The Air Max Thing
The Air Max doesn’t need defending. You see them everywhere, especially in Asia, where sneaker culture carries a different weight—different mythology, different relationship to what Western design means. The visible air bubble, that silhouette. It’s become one of those things that’s just there, part of the visual language.
Hypebeast and Nike brought together sixteen Asian artists to make short films about the shoe. Not advertising in the traditional sense. Just artists—illustrators, animators, video people—responding to an object that somehow mattered. The work is strange and textured and often beautiful. Some of it plays with the shoe directly, some barely acknowledges it at all. Styles shift. Obsessions emerge and disappear.
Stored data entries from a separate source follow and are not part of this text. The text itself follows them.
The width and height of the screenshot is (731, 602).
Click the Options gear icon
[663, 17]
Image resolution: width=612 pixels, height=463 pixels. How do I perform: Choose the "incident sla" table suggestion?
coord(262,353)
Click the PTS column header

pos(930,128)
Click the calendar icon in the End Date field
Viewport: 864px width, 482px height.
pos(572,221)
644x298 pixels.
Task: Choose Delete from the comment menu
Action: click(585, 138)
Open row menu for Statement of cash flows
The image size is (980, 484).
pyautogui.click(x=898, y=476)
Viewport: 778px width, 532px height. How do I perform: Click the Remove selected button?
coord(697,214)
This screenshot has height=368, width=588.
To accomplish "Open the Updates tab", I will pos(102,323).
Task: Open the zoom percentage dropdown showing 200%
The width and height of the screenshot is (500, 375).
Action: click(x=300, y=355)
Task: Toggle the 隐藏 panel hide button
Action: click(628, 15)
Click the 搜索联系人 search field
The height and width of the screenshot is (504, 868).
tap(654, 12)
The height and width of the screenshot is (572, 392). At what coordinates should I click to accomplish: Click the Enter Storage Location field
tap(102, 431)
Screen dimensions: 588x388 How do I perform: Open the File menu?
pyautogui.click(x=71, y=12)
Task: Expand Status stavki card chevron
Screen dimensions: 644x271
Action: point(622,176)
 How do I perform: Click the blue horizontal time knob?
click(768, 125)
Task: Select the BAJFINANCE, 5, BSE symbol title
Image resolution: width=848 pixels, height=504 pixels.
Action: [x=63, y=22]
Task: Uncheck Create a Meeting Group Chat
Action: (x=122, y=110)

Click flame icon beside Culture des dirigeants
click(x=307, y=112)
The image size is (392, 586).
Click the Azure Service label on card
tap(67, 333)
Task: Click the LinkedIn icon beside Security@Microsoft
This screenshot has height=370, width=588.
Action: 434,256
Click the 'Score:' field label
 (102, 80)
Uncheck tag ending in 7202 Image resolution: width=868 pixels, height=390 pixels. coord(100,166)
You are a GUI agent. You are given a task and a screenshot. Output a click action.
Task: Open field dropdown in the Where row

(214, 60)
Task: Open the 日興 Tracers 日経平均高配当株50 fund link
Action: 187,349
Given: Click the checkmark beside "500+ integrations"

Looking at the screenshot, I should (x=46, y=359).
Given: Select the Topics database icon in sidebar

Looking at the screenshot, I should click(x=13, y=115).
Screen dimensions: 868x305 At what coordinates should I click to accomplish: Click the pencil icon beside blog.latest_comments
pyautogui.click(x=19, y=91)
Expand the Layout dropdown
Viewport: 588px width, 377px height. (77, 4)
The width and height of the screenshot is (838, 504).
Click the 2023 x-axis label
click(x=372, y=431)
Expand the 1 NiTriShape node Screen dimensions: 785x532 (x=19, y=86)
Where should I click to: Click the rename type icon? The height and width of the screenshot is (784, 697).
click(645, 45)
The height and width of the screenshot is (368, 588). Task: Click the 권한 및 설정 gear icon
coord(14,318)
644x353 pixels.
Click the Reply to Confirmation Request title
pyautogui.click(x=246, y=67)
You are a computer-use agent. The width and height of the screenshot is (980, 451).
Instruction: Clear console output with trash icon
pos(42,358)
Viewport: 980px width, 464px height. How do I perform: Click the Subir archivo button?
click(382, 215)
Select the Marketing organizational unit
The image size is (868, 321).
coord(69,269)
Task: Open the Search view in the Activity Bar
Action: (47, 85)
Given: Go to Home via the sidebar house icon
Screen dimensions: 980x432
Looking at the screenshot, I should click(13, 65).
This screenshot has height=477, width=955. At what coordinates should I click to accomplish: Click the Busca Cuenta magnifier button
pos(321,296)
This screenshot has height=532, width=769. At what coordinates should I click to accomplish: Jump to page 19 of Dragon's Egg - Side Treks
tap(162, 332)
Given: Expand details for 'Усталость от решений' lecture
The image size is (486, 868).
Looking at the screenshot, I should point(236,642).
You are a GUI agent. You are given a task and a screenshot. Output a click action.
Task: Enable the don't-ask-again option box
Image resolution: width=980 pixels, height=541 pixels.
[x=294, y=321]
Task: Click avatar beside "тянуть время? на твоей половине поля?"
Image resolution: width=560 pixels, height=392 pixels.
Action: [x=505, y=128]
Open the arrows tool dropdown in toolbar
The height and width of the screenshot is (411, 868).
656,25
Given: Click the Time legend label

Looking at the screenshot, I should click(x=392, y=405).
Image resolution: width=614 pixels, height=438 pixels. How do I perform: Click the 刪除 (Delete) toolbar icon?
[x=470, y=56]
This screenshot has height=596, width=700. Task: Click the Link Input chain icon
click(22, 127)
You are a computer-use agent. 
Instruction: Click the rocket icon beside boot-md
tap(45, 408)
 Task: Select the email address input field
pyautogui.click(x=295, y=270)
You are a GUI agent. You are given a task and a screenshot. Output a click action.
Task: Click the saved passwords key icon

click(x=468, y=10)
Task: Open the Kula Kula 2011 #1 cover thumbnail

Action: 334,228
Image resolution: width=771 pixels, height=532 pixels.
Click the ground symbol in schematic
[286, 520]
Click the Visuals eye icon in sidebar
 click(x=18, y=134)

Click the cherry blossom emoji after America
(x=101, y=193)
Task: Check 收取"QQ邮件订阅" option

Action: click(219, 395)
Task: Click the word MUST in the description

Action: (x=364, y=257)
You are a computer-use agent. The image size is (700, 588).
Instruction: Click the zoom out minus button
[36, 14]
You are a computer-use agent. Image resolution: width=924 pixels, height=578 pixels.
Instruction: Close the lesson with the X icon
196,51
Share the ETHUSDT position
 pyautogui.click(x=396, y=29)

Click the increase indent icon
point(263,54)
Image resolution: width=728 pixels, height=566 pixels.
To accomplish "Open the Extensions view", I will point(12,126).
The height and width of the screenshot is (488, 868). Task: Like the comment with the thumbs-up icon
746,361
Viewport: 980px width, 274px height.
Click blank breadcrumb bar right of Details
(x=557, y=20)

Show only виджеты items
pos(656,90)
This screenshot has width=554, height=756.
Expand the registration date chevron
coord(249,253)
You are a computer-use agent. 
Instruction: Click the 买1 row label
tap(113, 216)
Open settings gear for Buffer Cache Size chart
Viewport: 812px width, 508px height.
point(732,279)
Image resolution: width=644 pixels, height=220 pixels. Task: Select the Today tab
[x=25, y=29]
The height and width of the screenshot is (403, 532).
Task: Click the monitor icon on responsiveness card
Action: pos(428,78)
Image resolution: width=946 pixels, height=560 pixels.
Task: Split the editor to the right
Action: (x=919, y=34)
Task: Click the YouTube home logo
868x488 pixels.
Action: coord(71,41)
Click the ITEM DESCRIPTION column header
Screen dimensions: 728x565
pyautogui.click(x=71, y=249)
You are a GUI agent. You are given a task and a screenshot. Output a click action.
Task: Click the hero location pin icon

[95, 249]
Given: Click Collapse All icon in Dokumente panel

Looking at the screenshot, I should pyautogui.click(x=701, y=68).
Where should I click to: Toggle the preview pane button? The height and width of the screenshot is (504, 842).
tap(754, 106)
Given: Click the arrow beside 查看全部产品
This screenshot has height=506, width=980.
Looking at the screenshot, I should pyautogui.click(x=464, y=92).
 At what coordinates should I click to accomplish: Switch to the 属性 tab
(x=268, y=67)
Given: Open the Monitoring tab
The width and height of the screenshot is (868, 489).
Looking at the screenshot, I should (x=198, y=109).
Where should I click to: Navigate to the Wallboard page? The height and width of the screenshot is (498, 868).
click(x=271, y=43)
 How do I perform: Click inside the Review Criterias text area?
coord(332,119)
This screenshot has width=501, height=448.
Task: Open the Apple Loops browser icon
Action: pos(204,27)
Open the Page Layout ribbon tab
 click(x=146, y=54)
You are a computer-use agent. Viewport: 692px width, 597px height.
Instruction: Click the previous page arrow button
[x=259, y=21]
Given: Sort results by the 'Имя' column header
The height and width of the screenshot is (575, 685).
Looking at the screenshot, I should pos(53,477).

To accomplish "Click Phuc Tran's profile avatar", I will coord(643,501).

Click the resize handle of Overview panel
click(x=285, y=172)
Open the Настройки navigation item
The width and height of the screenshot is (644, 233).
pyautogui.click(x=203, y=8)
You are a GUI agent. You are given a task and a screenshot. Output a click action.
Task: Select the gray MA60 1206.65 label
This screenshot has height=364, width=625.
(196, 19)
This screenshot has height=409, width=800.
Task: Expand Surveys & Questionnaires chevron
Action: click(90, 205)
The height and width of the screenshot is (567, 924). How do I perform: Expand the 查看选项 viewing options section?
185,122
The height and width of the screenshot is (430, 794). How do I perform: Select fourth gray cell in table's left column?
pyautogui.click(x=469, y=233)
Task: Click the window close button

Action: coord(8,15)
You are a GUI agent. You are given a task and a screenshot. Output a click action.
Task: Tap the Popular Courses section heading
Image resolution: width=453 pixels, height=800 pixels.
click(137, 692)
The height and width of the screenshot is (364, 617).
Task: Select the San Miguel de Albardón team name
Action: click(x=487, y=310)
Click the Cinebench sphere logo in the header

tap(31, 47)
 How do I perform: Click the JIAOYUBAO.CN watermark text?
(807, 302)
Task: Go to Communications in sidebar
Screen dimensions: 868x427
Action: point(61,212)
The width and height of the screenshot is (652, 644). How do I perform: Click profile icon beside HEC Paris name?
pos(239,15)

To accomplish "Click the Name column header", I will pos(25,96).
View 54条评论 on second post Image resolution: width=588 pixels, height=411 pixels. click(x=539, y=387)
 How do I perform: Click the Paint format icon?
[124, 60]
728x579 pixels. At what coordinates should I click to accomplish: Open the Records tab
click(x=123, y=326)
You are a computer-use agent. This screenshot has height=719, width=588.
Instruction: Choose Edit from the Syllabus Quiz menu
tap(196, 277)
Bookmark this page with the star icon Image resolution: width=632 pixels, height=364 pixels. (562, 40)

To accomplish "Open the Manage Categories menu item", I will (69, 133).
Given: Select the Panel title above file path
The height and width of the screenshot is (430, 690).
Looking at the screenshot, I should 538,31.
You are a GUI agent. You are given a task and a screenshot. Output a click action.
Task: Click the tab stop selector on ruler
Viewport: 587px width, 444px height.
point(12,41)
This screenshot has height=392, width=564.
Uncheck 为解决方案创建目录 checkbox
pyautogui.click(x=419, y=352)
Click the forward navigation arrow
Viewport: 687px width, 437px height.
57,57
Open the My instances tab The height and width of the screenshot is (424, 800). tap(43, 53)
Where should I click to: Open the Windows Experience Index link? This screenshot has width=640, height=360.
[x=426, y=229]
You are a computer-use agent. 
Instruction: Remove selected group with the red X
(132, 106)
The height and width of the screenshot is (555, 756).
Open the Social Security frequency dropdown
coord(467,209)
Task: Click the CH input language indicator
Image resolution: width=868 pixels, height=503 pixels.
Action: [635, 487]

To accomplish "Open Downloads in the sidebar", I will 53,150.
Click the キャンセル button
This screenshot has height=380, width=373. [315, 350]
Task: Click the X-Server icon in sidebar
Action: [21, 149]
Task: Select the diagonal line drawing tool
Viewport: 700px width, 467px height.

It’s good work.
What makes it work is that the artists aren’t sacred about it. They’re not trying to prove the Air Max is more than it is. They’re just using it as a starting point, and in that response something interesting happens. That’s the difference between advertising and something worth watching—when you give good artists room to think instead of a script to follow.
There’s something about the shoe that allows this. Maybe it’s because the Air Max already did what most design objects never manage—it became a language. It’s available, it’s visible, it means something to people in a hundred different ways. Artists can use it as a reference point for something else entirely without needing to explain themselves. That’s when a commercial actually becomes interesting. That’s when you’re not watching advertising anymore, you’re watching people think through design.